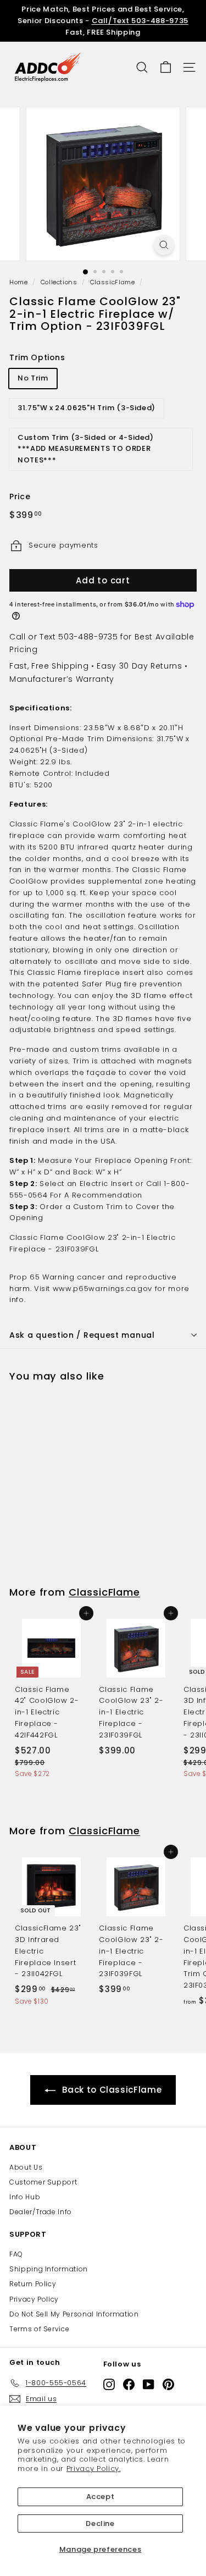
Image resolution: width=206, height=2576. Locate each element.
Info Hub (24, 2197)
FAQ (16, 2254)
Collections (59, 282)
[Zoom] (164, 245)
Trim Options (37, 357)
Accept (100, 2496)
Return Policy (32, 2283)
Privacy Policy (34, 2299)
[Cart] (166, 67)
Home (18, 282)
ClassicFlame (112, 282)
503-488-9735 (88, 636)
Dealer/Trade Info (40, 2211)
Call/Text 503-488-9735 (140, 20)
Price (19, 496)
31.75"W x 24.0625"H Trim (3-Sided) (86, 407)
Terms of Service (39, 2329)
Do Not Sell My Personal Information (74, 2314)
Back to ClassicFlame (112, 2089)
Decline (100, 2523)
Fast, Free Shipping (48, 665)
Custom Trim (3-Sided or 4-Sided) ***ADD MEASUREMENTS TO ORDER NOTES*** (86, 449)
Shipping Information (48, 2269)
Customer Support (43, 2182)
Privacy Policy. (93, 2468)
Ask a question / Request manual (82, 1335)
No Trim (33, 378)
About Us (25, 2167)
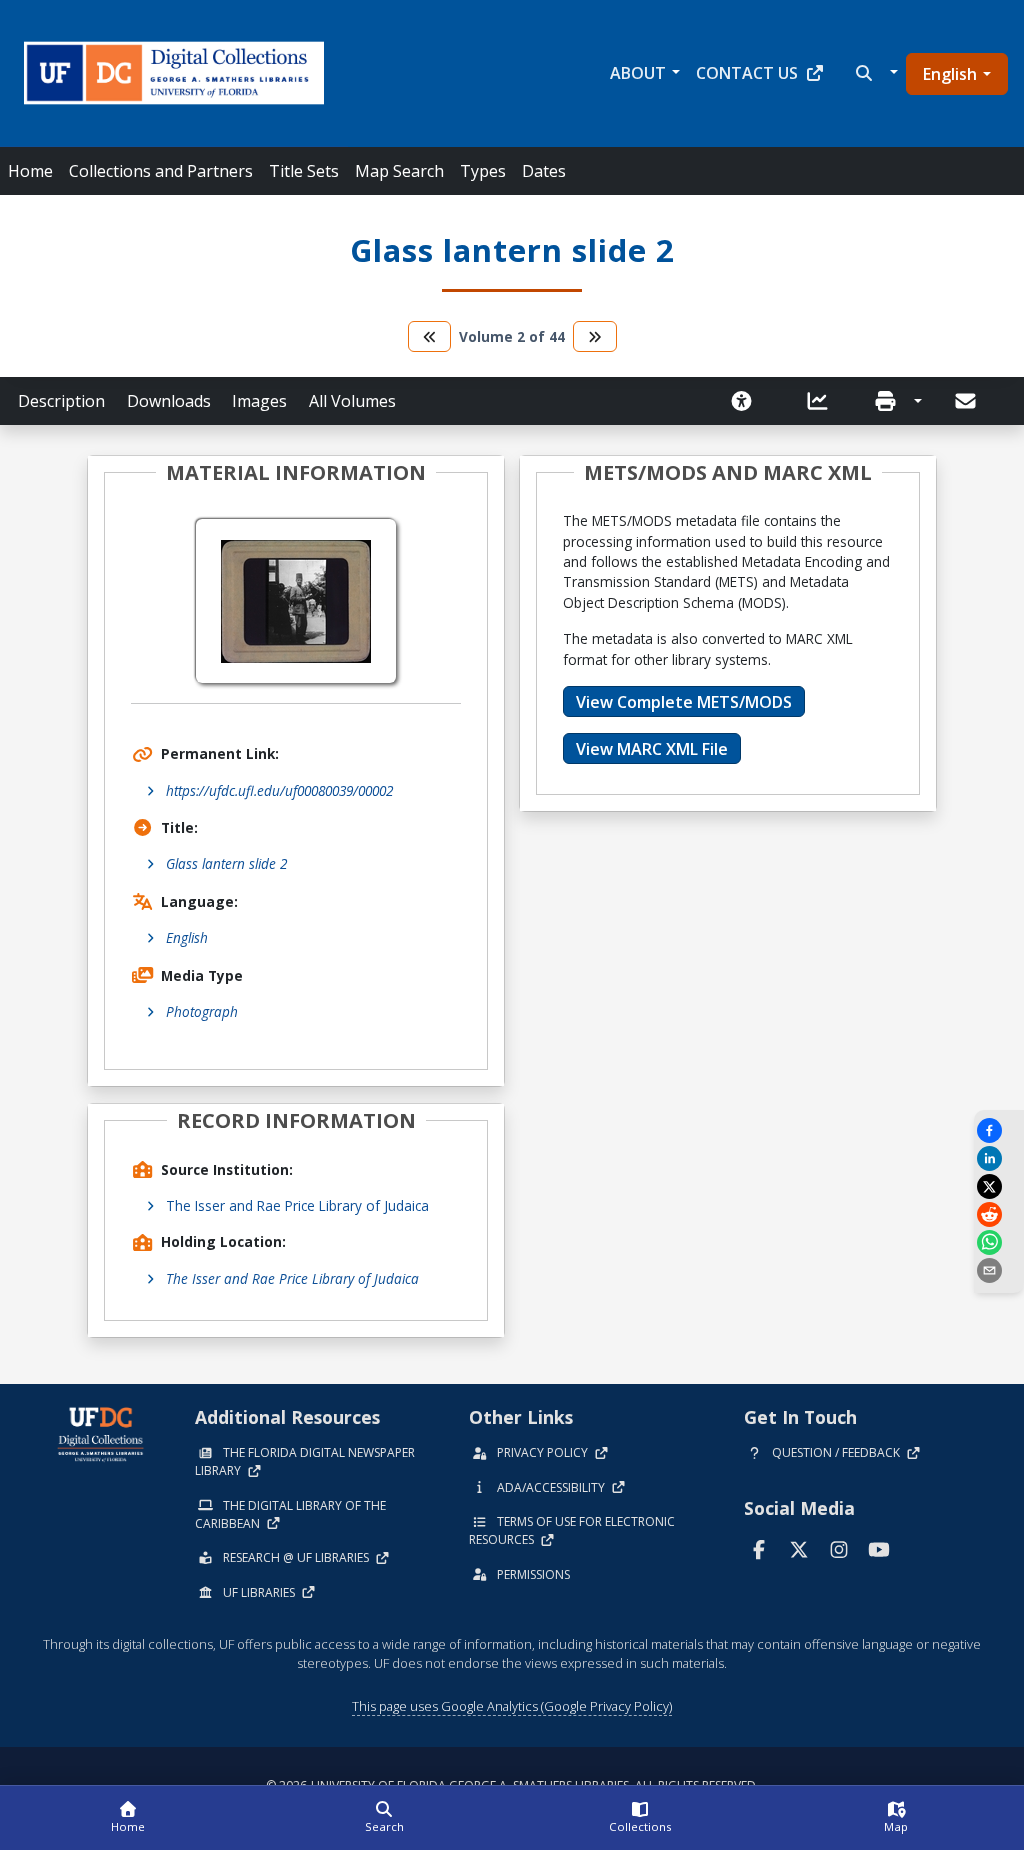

###

— Task prompt —
Word-for-word transcription: the whole listing, with images excluded.

— Result of this exercise —
Image resolution: width=206, height=2576. Locate each element.
Info Hub (24, 2197)
FAQ (16, 2254)
Collections (59, 282)
[Zoom] (164, 245)
Trim Options (37, 357)
Accept (100, 2496)
Return Policy (32, 2283)
Privacy Policy (34, 2299)
[Cart] (166, 67)
Home (18, 282)
ClassicFlame (112, 282)
503-488-9735 (88, 636)
Dealer/Trade Info (40, 2211)
Call/Text 503-488-9735 (140, 20)
Price (19, 496)
31.75"W x 24.0625"H Trim (3-Sided) (86, 407)
Terms of Service (39, 2329)
Do Not Sell My Personal Information (74, 2314)
Back to ClassicFlame (112, 2089)
Decline (100, 2523)
Fast, Free Shipping (48, 665)
Custom Trim (3-Sided or 4-Sided) ***ADD MEASUREMENTS TO ORDER NOTES*** (86, 449)
Shipping Information (48, 2269)
Customer Support (43, 2182)
Privacy Policy. (93, 2468)
Ask a question / Request manual (82, 1335)
No Trim (33, 378)
About Us (25, 2167)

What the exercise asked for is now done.